This is an appeal by the defendant from an order granting partial summary judgment to the plaintiffs in a personal injury action. On April 19, 1985, while driving along Chamblee-Dunwoody Road, the defendant, Leonard, struck Bleser while Bleser was jogging. Bleser and his wife brought this personal injury action against Leonard and moved for partial summary judgment on the issue of liability. In granting the motion, the trial court concluded from the evidence of record that this was one of those "rare instances" in which the issue of negligence could be determined as a matter of law. Held:
In ruling on a summary judgment motion, the trial court must give the respondent the benefit of all favorable inferences which may reasonably be drawn from the evidence. Myers v. Barnard, 180 Ga. App. 192 (348 SE2d 733) (1986)

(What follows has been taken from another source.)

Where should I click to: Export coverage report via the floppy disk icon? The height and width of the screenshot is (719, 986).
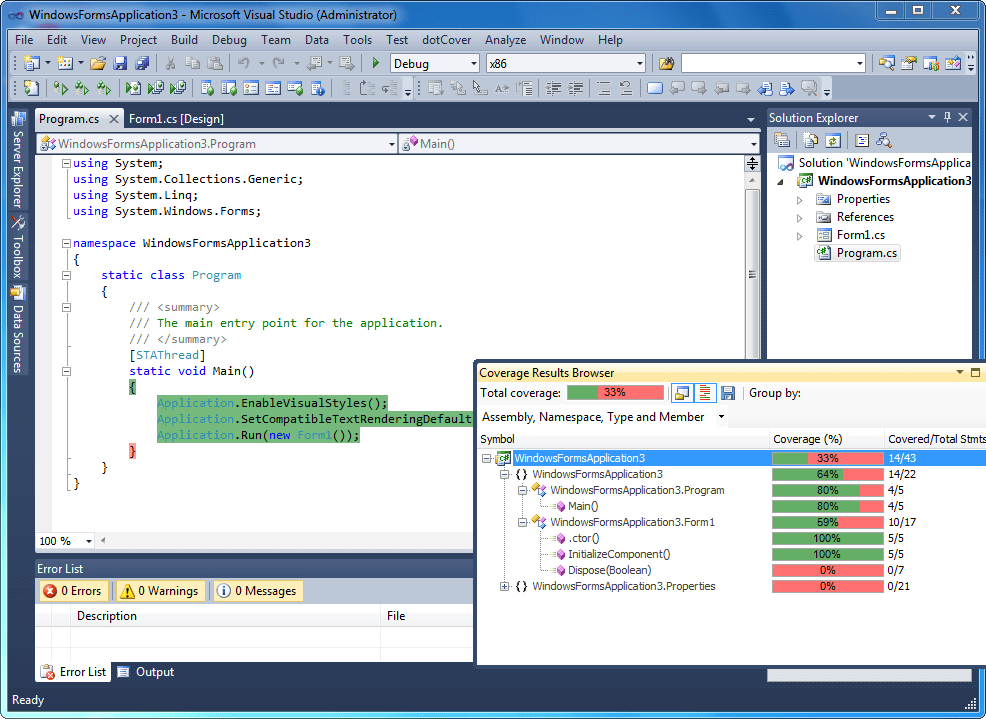tap(728, 393)
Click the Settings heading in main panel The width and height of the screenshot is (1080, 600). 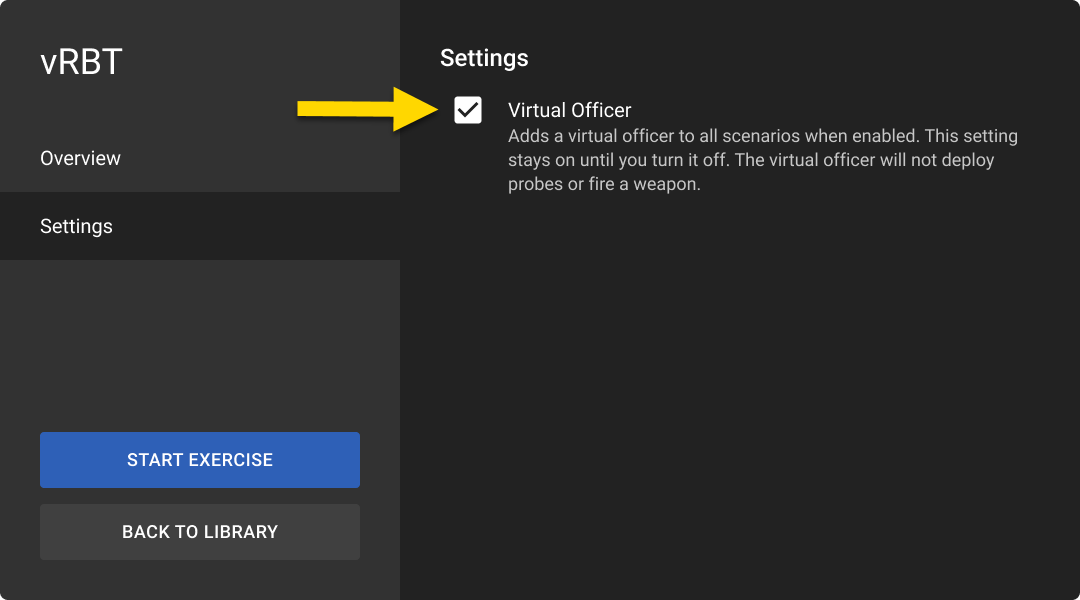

. Although negligence cases are rarely subject to final adjudication by motion for summary judgment, nevertheless, in cases where the existence or non-existence of liability is plain, palpable, and indisputable, summary judgment may be awarded. Ellington v. Tolar Constr. Co., 237 Ga. 235
, 237 (227 SE2d 336
It is undisputed that Leonard ran her vehicle off the road and struck Bleser while she (Leonard) and a passenger in her vehicle were fumbling for a pack of cigarettes and consequently had their eyes diverted from the road. An eyewitness to the accident observed the car veer off the road, strike Bleser, and come to rest in a thicket. Contrary to Leonard's assertion, there is no evidence of record which suggests that the accident was the proximate result of anything other than her negligence.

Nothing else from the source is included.